More recently, on June 15, 16 and 17, many community groups came to Metro Hall to hold a national consultation in preparation for the United Nations World Conference Against Racism to be held in Durban, South Africa, in August and September of this year.
Since our city's motto is "Diversity Our Strength," we thought it appropriate to ask the mayor's office to lend its support to the gathering by sponsoring a lunch for the delegates.
Not only was our request denied, but except for one staff person, no one came from City Hall to the three-day conference, where we worked on a report card on our government's policies and actions on combating racism.
We demand the mayor use this opportunity to reflect on his words and actions, and challenge council to put teeth into "Diversity Our Strength."
Urban Alliance on Race Relations
Thanks, Mel, we've lost
i have to admit that i have been one of those people who felt that the only thing Mayor Mel Lastman offered to the city was extensive service cuts in his second term to pay for his ridiculous first-term promise not to raise taxes.
When I'm wrong, I'm willing to admit it. His latest knuckleheaded racist rantings (but come on, who does like cannibals and snakes?) may have saved us from having to host the 2008 Olympics. A city that can't afford to keep school swimming pools open has no business building new ones for the benefit of U.S. TV networks.
Steve Lavender, Toronto
New Politics just started
i read glenn wheeler's article on the New Politics Initiative (NOW, June 14-20) with more than a little interest. As one of the people who has been involved with the NPI since its inception, I was a little upset at first.
Wheeler accused us of having "pretty old" ideas. The "hack tone" of our vision statement is an "embarrassment" for some of those involved. We must all be a bunch of arthritic seniors because we use the word "youth" and not some other term. Whatever.
The truth is that the New Politics Initiative is, at its heart, about new politics, not new policies. A lot of what is discussed on the Web site does, indeed, appear in dusty old NDP policy papers. A lot of it does not.
What you have to ask yourself is why these ideas don't appear in current Canadian government policy. This is the question that the NPI is trying to address.
As for the claim that the NPI is all about the old lefties, a cursory glance at the Web site's list of endorsers (which is growing daily) shows that a lot of young people are coming on board.
Just recently, the BC Young New Democrats gave their endorsement. Even I, while no spring chicken, can consider myself a "young" New Democrat at 28. Only the Alliance has an older membership base than the NDP.
That being said, the New Politics Initiative is about creating a political fusion that will attract both young anti-globalization activists and St. Lawrence Market shoppers. But it's also about attracting progressive people from marginalized communities who have either left politics or been left out.
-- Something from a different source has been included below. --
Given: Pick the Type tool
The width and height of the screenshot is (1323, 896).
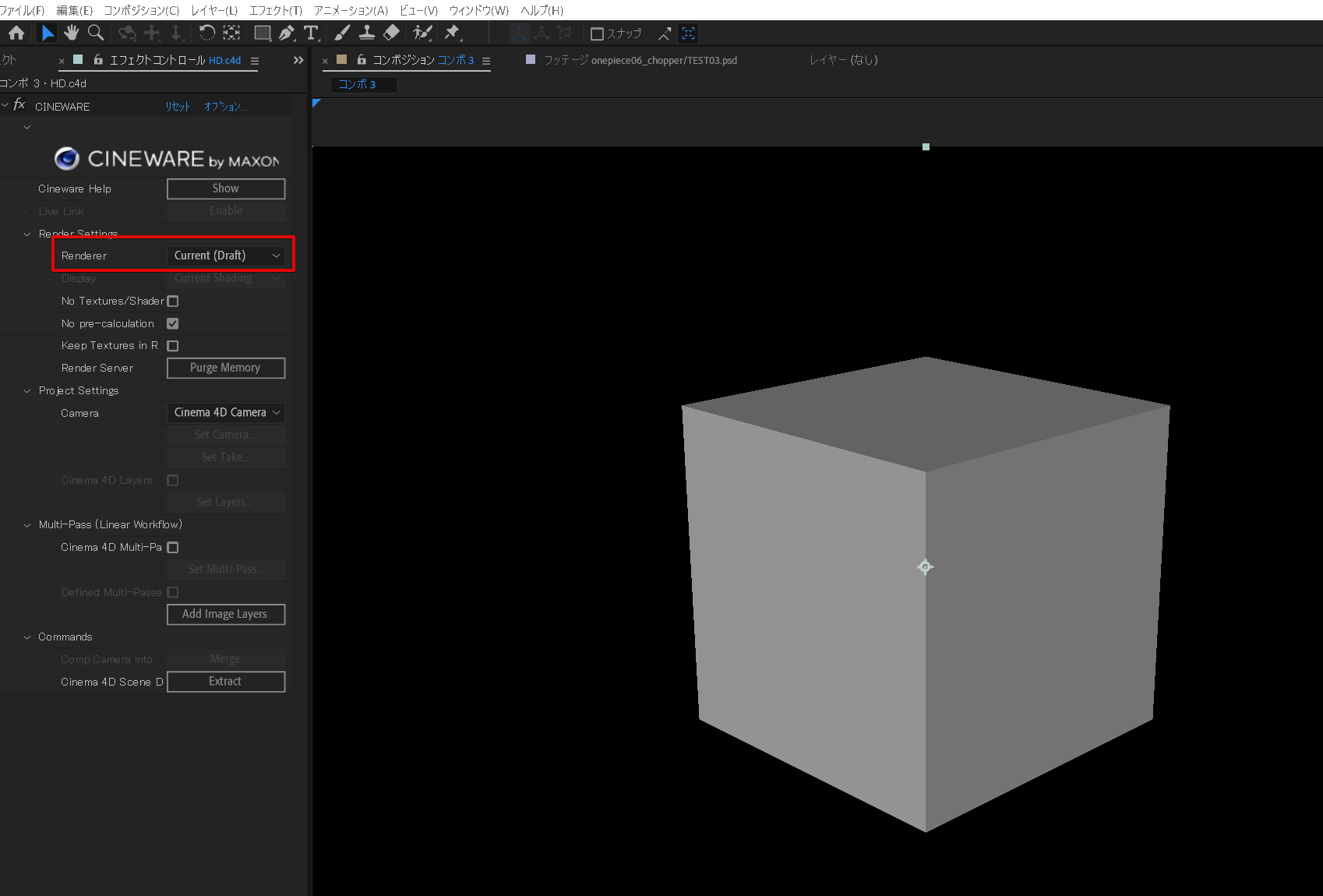Looking at the screenshot, I should tap(310, 33).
Wheeler asked if some of these issues would be dealt with in the second draft. Actually, yes, they will. This is because the New Politics Initiative is about open, responsive and inclusive politics. Not exactly the same old ideas, eh?
Louise James, Toronto
Rounder still Canuck outfit
in zack medicoff's cash brothers feature (NOW, June 21-27), he states that "the Universal-owned Rounder label soon came calling." This is completely incorrect, as Rounder is owned by none other than Rounder. We do have a strong and fruitful working relationship with Universal -- they are our distributor in Canada and the U.S. We have close ties with them because Rounder is the U.S. label for a number of significant Canadian artists (including Sarah Harmer and Bruce Cockburn) that are distributed and marketed in Canada by Universal, but Rounder remains fully independent as we celebrate our 30th anniversary.